Son gecemde yine hep birlikte yemek yapıp kocaman bir sofra kurduk. Geceyi muhabbetler, kucaklaşmalar ve kahkahalarla bitirdik. Ertesi gün, River Inn’de kalanlar erkenden tarlaya işe gitti, ben de son kontrolleri yapıp ‘mutluluklar da hüzünler de anlardan ibaret!’ diye kendime hatırlatarak yola koyuldum. Vira Nelson gölü ve ardından Doğu Yakası! İlk gün, Nelson’da birkaç saat mola verdikten sonra, öğlene doğru gölün kenarına konumlanmış kamp alanına ulaştım.
Yeni Zelanda’da Kamp Yapmak
Öncelikle Yeni Zelanda’nın herhangi bir yerinde kamp yapabilirim hayalini unutun! Binek araçla ücretsiz kamp yapmak, Yeni Zelanda’da yasal değil! Ülke genelinde çoğu yerde ücretsiz kamp yapmak yasaklanmış. Bunun yerine, uygun kamp alanlarını tercih etmeli ve çoğu kamp alanından kamp yapmak için rezervasyon yapmanız gerekiyor. Yeni Zelanda’da eğer karavanınız ile kamp yapıyorsanız ücretsiz alanlar bulmak daha kolay. Ancak benim gibi binek aracıyla seyahat edenler için ücretsiz kamp alanları oldukça kısıtlı.
Bunun en büyük nedeni de aracınızın içinde seyyar bir tuvalete sahip olmamanız. Yeni Zelanda hükümeti doğada herhangi bir yere işemenizi istemiyor, hatta eğer doğaya işerken yakalanırsanız bunun cezası dahi var.
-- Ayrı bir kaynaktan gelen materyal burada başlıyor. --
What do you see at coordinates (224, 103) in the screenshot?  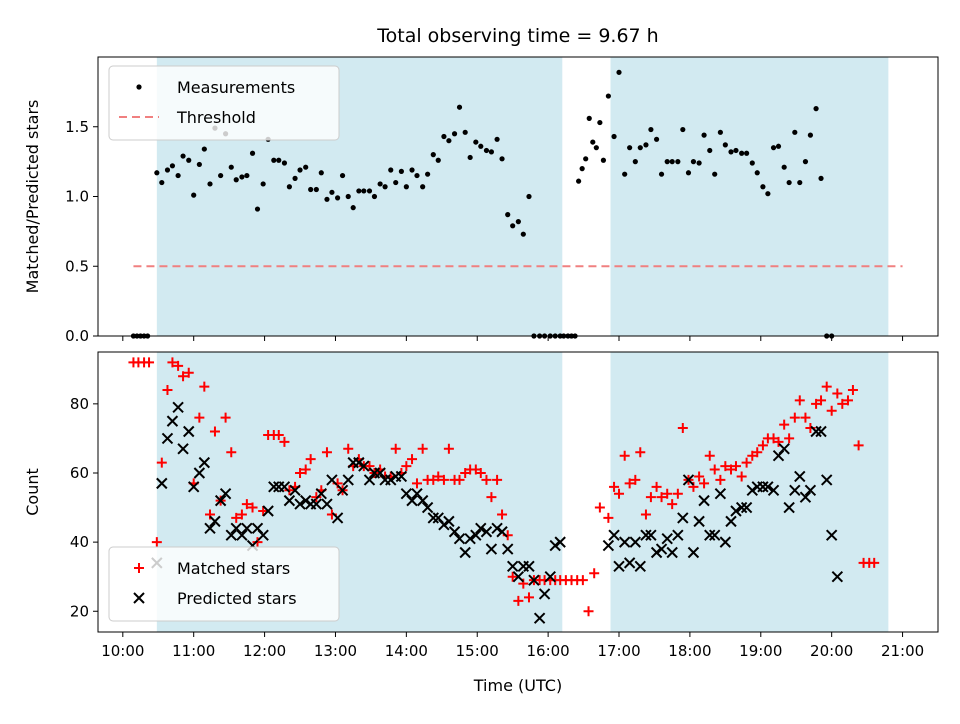 I see `legend-box` at bounding box center [224, 103].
Ben işerken hiç yakalandım mı? Genelde yol boyunca sadece koyun ve inekleri gördüğüm için hiç problem olmadı.
Kamp alanları ise ister devlete ait, ister özel olsun, oldukça temiz ve düzenli. Her kamp alanında kaynatmak suretiyle kullanabileceğiniz su bulabiliyorsunuz. Tuvaletler zaten kesin olarak her kamp alanında var. Bazı kamp alanlarında yağmur veya soğuktan korunabileceğiniz ufak kulübeler yapmışlar, buralarda kendi kamp malzemelerinizle yemeğinizi hazırlayabiliyorsunuz. Yeni Zelanda’daki kamp yerlerine, ücretlerine, kamp yerlerindeki olanaklara, hatta yürüyüş rotalarına ve bu yürüyüş rotalarında konaklayabileceğiniz kulübülere https://www.doc.govt.nz/ sitesinden ulaşabiliyorsunuz.
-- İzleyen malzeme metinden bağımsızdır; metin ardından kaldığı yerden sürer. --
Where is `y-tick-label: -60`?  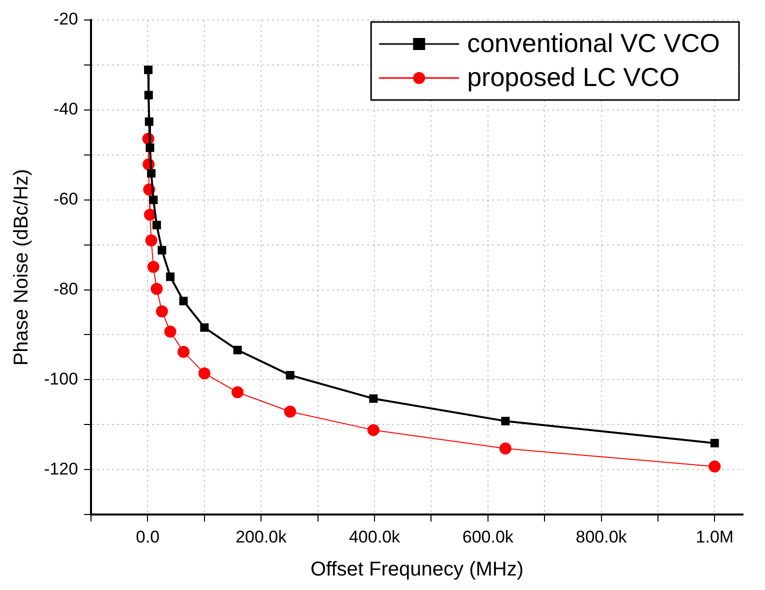 y-tick-label: -60 is located at coordinates (66, 200).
Nelson kamp alanına geldikten sonra ilk işim bilgi merkezine gidip aracımın kaydını yaptırmak ve kamp ücretini ödemek oldu. Aynı zamanda, kamp alanlarındaki bilgi merkezlerinden 1 haftalık hava durumunu ve yürüyüş yapmak istediğiniz rotaların yol durumlarını öğrenebilirsiniz. Yeni Zelanda’da çok fazla deprem olduğundan dolayı, bu depremler doğa yürüyüşü rotalarında hasarlara yol açabiliyor, yolu kontrol etmezseniz de yürüdüğünüz rotayı geri dönmek zorunda kalabilirsiniz.
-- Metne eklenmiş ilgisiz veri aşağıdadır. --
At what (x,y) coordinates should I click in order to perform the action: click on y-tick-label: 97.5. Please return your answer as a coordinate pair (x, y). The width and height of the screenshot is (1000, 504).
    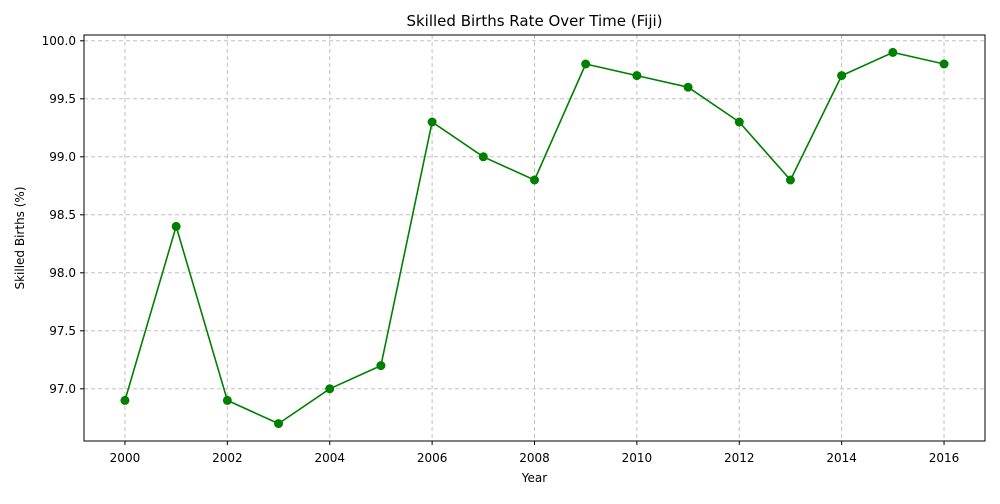
    Looking at the image, I should click on (62, 331).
Aracımı kamp alanına park edip gölün çevresinde yürüyüş yaptım ve buz gibi suda yüzdükten sonra güneş batmasına yakın yemeğimi yapıp erkenden yatağa girdim. Yarın hava yağmurlu gösteriyor ancak benim hala Angelus Hut’a yürümek için umudum var.
Ertesi sabah, bardaktan su boşanırcasına, ne bardağı leğenle gökten su atıyorlarmış gibi yağmurlu bir güne uyandım. Yağmur dinmek bilmeyince, bu gibi durumlar için yapılmış kulübeye gidip kahvaltımı hazırladım. 1650 metreye konumlanmış Angelus Hut’a yürüme umuduyla bilgi merkezine geri döndüm, ancak yoğun sisten dolayı yürüyüşün imkansız olduğunu öğrenip yola devam etmeye karar verdim. Tüm gün yağmurlu geçti, yol üzerindeki şelaleleri görmek için her arabadan indiğimde donuma kadar ıslanmak ilk başlarda umrumda olmasa da, 2. saatin sonunda bünyemde bezginlik ve yorgunluk yaratmaya başladı. Yol üzerinde rastladığım kafenin birine girip üzerimi değiştirdim ve sıcak bir kahve içtikten sonra Westport’a 1 saat uzaklıkta olduğumu fark edip rahatladım.
Bu gece couchsurfing evine misafir olacağım, ve ev sahibim alışılmışın çok dışında bir adam. Jack(gerçek ismi değil), nudist bir yaşam tarzını benimseyen 70’lerinde bir beyefendiydi ve dünyanın çeşitli yerlerinde yaşamıştı.
Jack, kocaman gülümsemesiyle kapıyı açtı ve beni önce salona davet etti. Kapıyı çıplak açar diye tahmin edip kendimi hazırlamıştım ama hiç beklediğim bir manzarayla karşılaşmadım. Hala toplumun kurallarına saygısını koruması gerektiğini düşündüğünden, sokaklarda çıplak gezmediğini söyledi. Çocukların önünde çıplak gezmediğini ve hatta eve gelen misafirleri kıyafetleriyle oturmayı tercih ediyorsa ve onun soyunmasından rahatsız olacaklarsa kıyafetlerini çıkarmadığını da ekledi.
Asıl beklemediğim senaryo beni oturma odasında karşıladı. Oturma odasının her yeri nude kadın, erkek ve hatta kendi fotoğraflarıyla doluydu. Doğada, evde, sahilde ve dünyanın bambaşka noktalarında çekilmiş nude fotoğraflar. Meğer, Jack’ın aynı zamanda nude fotoğraf çekme tutkusu da varmış. Fotoğrafları tek tek incelerken bazı eserleri beni rahatsız ederken bazı fotoğraflarını çok estetik buldum. Sonra bazı fotoğrafların beni neden rahatsız ettiği ile ilgili uzun uzun konuştuk, bir ara ben yemek yaptım sonra sohbet etmeye devam ettik. Seyahatlerden, neden nudist olmayı tercih ettiğinden, benim ve onun fotoğraf tutkusundan…
Sabah ev sahibim işe erken gittiğinden dolayı evin anahtarını bana bıraktı, kahvaltımı yapıp civarda biraz yürüyüş yaptıktan sonra yola devam etmeye karar verdim. Zaten, Yeni Zelanda’da kasabalarda yapacak pek bir şey yok, Takaka hariç 🙂 Hayatım boyunca vahşi doğasını ve doğal güzelliklerini unutamayacağım Güney Ada – Doğu Yakasına doğru yol almaya başladım.